In verschiedenen (historisch aber wenig alten) Ebenseer Landschaftskrippen aus dem Umfeld der Vogelfänger wird auch der Vogelfang dargestellt. Beim Ebenseer Glöcklerlauf findet man auch eine (ebenfalls wenig alte) Vogelfängerdarstellung. Beim Ebenseer Fetzenfasching wird ein Vogelhäuserl mitgeführt.

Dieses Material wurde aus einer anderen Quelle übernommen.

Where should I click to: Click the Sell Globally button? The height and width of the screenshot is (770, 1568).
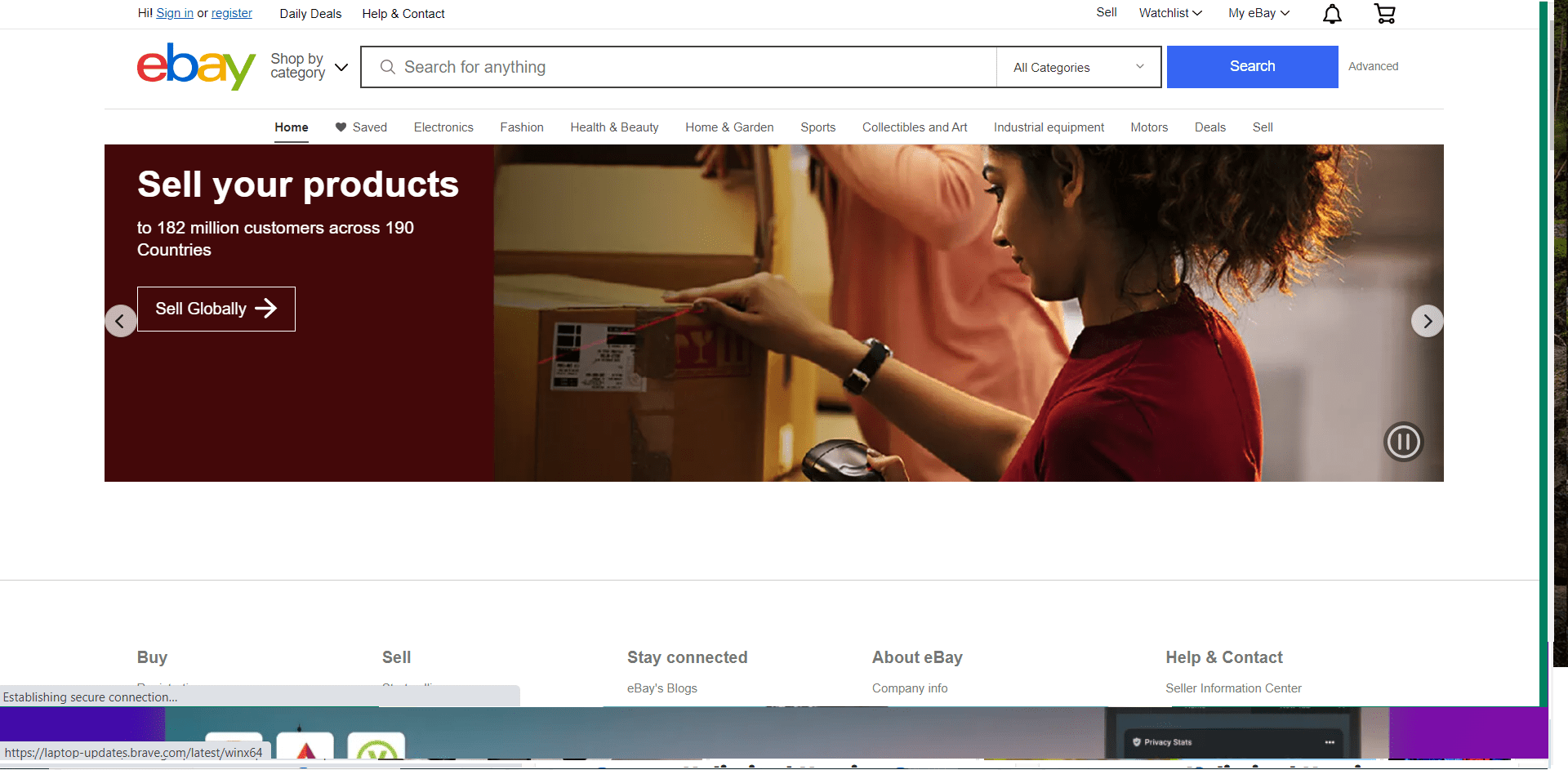pyautogui.click(x=216, y=309)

Vogelhäuserl und Vogeldarstellungen beim Glöcknerlauf besitzen keine deutlichen Bezüge zum Vogelfang: Vögel sind weitum Symbole der Lebensfreude, der Vogelsang historisch in beleibtes Zeichen des christlichen Lobgesanges. Nicht selten wird der Vogelfang auch im Salzkammergut selbst auch kritisiert. Die Darstellung des Vogelfanges in den (jüngeren) Krippen aus dem Umfeld der Vogelfänger ist kein Beleg für eine breite Verwurzelung. Die Darstellung von Vogelfängern beim Glöcknerlauf ist eine Inszenierung, die mit dem kulturell alten Glöcknerlauf in keinem Zusammenhang steht. Für die Darstellung gibt es keine ältere Vorbilder.

Kritik

Immer wieder flammt der Streit mit Naturschutz und Tierschutz auf. Mitteleuropaweit und EU-weit ist der Vogelfang (Ausnahme Salzkammergut) mit gutem Grund heute verboten. (Die z.T. mangelnde Einhaltung der Bestimmungen steht auf einem anderen Blatt.) Vertreter des Vogelfanges rechtfertigen den Fang damit, dass in südlichen europäischen Ländern alljährlich viele Millionen Wildvögel bei Jagden getötet werden, die teilweise in Kochtöpfen landen. Solange der Fang in Südeuropa nicht eingestellt wurde, bestehe kein Grund ihn im Salzkammergut einzustellen. Alleine in und der Fangsaison 2011 wurden im Salzkammergut 35 000 Vögel gefangen und es kam zu skurrilen Zwischenfällen zwischen Vertretern von Tierschutzorganisationen und den Vogelfängern. So hielten Vogelfänger einen Tierschutzbeobachter stundenlang fest, ehe er durch die Polizei befreit werden konnte.